**Esercizio**
Ricopia senza modifiche il passo del testo sull'accesso civico che va da "d)    se il" fino a "nazionale dei servizi." incluso.

La documentazione relativa all’accesso documentale (documento di sintesi sull’accesso e modulistica) è consultabile a questo link

Modalità per l’esercizio dell’accesso civico

La richiesta di accesso civico non è sottoposta ad alcuna limitazione quanto alla legittimazione soggettiva del richiedente e non deve essere motivata ma deve consentire la identificazione dei dati, delle informazioni o dei documenti oggetto dell’istanza, non essendo ammissibili richieste generiche o esplorative.

Come tutte le istanze o le dichiarazioni presentate per via telematica alla pubblica amministrazione e ai gestori di pubblici servizi, è valida se (le opzioni sono alternative):

a)    se è sottoscritta e presentata in formato cartaceo o elettronico (e mail non certificata ma indicante il nome del richiedente) unitamente alla copia del documento d'identità;

b)    se è trasmessa dal richiedente dalla propria casella di posta elettronica certificata;

c)    se è sottoscritta con firma digitale;

d)    se il richiedente è identificato con il sistema pubblico di identità digitale (SPID) o la carta di identità elettronica o la carta nazionale dei servizi.

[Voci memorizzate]

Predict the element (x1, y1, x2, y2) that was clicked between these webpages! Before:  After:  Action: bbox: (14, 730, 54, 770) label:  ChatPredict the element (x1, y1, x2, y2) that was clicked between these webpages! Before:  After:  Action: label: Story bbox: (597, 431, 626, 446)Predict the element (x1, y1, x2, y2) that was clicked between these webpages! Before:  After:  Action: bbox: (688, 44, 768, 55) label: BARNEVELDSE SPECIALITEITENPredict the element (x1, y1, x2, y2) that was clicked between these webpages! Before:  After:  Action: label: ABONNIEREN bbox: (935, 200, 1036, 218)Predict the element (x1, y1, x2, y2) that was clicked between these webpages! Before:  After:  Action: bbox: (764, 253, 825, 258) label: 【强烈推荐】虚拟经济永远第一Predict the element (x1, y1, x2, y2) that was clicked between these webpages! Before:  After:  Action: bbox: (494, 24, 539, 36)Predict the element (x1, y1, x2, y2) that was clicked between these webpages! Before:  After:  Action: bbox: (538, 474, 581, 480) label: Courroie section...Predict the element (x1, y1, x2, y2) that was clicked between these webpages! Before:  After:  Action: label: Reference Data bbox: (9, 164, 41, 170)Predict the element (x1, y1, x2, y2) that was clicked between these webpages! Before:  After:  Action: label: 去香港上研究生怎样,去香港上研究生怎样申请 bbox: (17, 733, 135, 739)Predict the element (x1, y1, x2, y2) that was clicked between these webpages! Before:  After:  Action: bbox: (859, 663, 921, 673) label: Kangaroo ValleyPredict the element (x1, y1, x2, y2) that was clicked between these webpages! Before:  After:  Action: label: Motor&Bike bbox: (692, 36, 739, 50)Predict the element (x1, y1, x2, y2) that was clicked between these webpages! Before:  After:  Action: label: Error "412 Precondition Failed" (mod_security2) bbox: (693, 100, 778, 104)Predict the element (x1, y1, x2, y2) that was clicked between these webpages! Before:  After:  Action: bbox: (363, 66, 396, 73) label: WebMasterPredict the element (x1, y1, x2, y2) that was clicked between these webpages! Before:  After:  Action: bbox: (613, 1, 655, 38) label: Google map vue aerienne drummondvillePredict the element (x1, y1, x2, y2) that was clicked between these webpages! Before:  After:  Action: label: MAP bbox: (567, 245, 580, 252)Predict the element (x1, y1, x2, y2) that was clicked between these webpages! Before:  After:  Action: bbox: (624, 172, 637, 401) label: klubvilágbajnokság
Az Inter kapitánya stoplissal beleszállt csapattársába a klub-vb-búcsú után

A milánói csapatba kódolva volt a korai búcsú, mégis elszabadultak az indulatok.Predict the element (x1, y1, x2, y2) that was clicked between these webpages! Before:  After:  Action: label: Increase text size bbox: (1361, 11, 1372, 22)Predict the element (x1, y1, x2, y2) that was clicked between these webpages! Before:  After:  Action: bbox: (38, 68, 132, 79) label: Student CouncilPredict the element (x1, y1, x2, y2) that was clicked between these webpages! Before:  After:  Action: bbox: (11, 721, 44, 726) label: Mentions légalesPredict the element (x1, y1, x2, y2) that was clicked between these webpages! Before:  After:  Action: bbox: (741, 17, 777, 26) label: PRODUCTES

**Soluzione**
d)    se il richiedente è identificato con il sistema pubblico di identità digitale (SPID) o la carta di identità elettronica o la carta nazionale dei servizi.